Government’s changes to the Fort Cambridge development brief, to include the retention of Holiday Inn workers has angered bidders who have now been faced with an extended tendering period for the project.
Bidders who submitted their plans according to the original brief say the new clauses “changed everything” as the consideration of employees would add new liabilities.
Yet according to a spokesperson for Investments Minister Austin Gatt, the “addenda to the Conditions and Extensions to the closing period for the consideration of bids was, as far as we are aware, compliant with the conditions established in the original tender document”.
The spokesperson admitted the original brief did not include the workers’ clause, but said this was a mistake that went against government’s policy.
“We also understand that the original documents inadvertently neglected to implement the Government’s direction, given to the GWU months before the outset of the process, regarding the need to factor consideration of the employees of Holiday Inn in the selection process,” the spokesperson said. “We are informed the addenda and the extension were undertaken to implement this policy which government has introduced as standard in all its privatisation processes to date.”
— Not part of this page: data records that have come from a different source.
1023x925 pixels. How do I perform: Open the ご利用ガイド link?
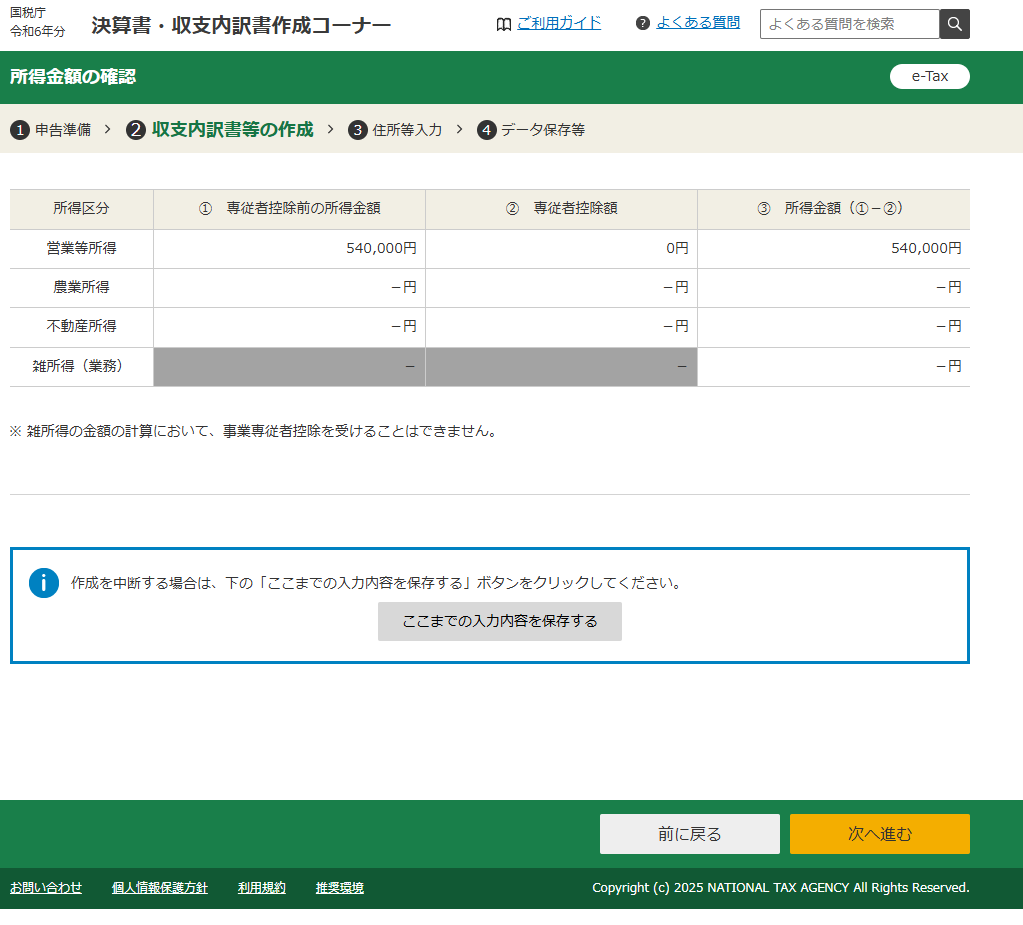(559, 23)
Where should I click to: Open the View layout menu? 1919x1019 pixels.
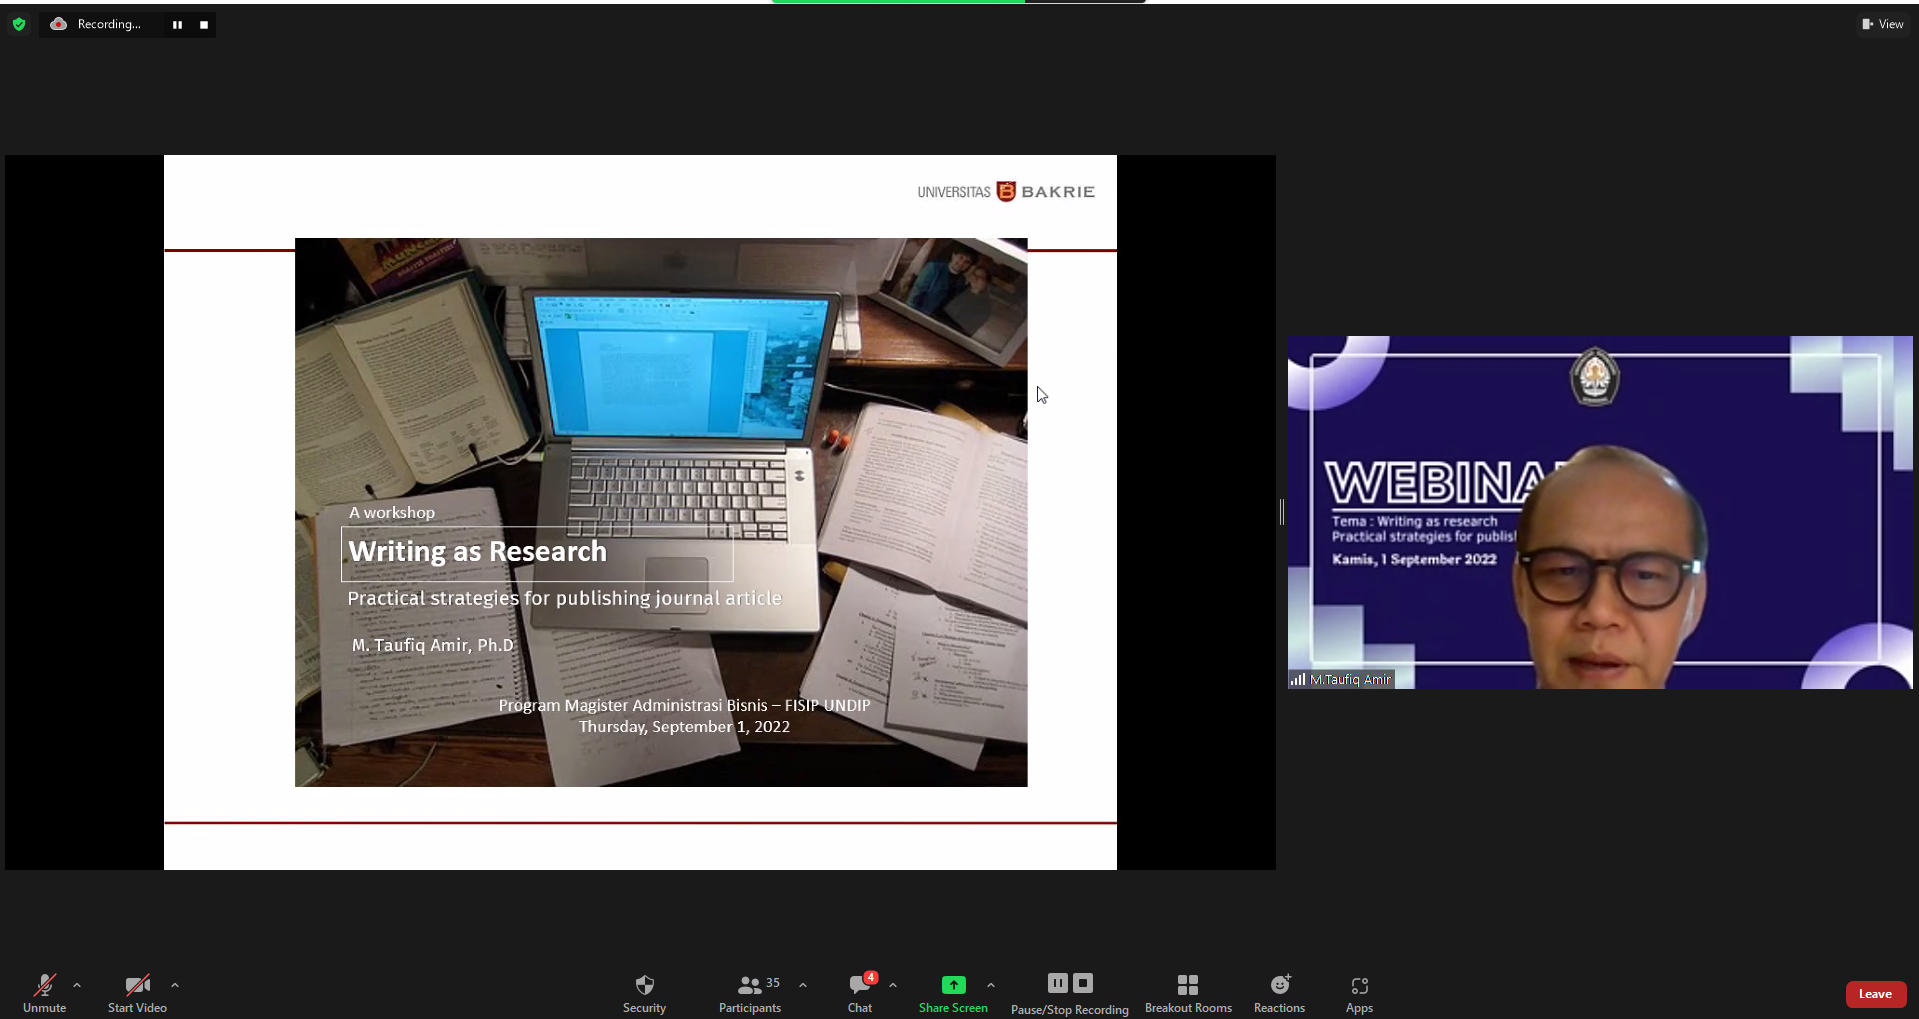point(1882,24)
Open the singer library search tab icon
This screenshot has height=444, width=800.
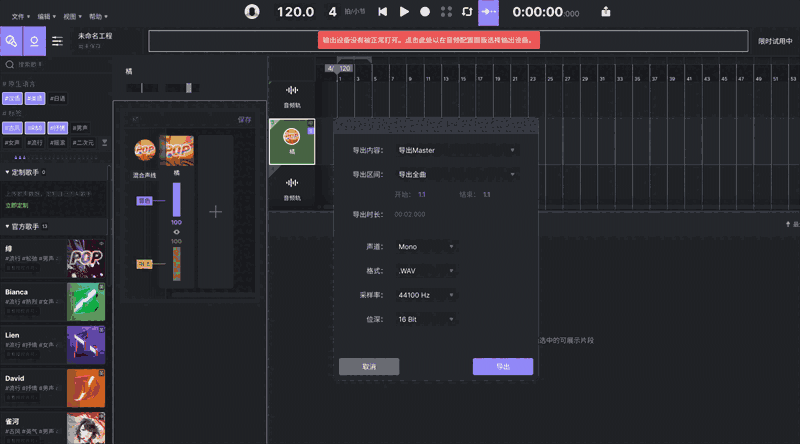(x=11, y=41)
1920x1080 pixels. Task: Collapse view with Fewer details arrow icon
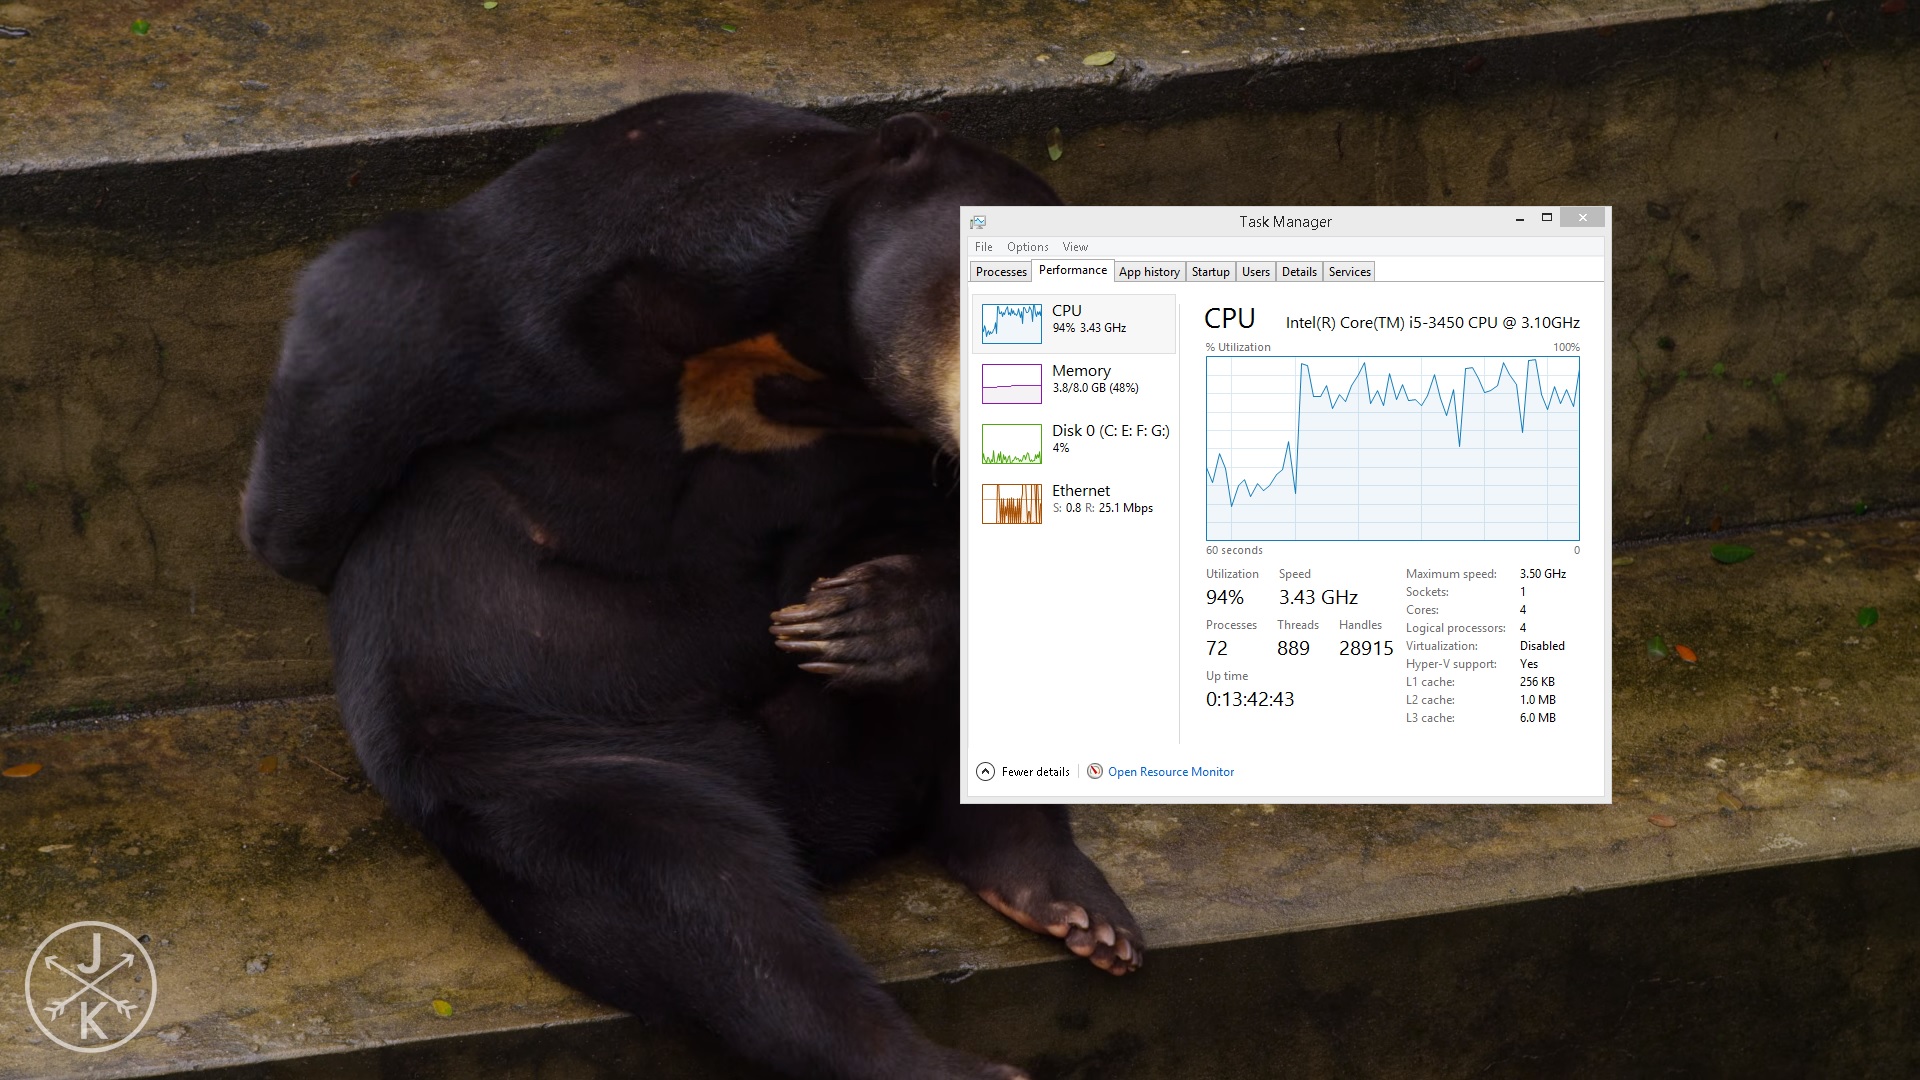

The Holiday Inn hotel site which government wants to sell for development has already attracted an Lm18 million offer which was turned down by the government.
Revealed by MaltaToday last April, the government had received a letter from a group of entrepreneurs in October 2004 through their legal representatives, offering Lm18 million for the hotel and surrounding land owned by the national airline, Air Malta.
The offer was made to Air Malta Chairman Lawrence Zammit and to Investments Minister Austin Gatt in the wake of the minister’s declarations that it would “be put up for sale by November 2004”.
The Cabinet Committee for National Projects launched public consultations on the development of the site covering an area of 25,220 square metres late last year.
Apart from the hotel, the site includes one of the last remaining military barracks from the early 1900s and Fort Cambridge dating back to the 1880s.
According to the draft development brief, primary acceptable land uses for the site include a hotel, a residential area, a higher-level educational institute or specialised research centre, a high-quality, high-tech establishment involving foreign investment and job creation, or a combination of these.
Among the acceptable secondary ancillary uses are specialist retail outlets, food and drink facilities and conference amenities. The brief also calls for a piazza for public use and to act as a buffer between the development and the residential area.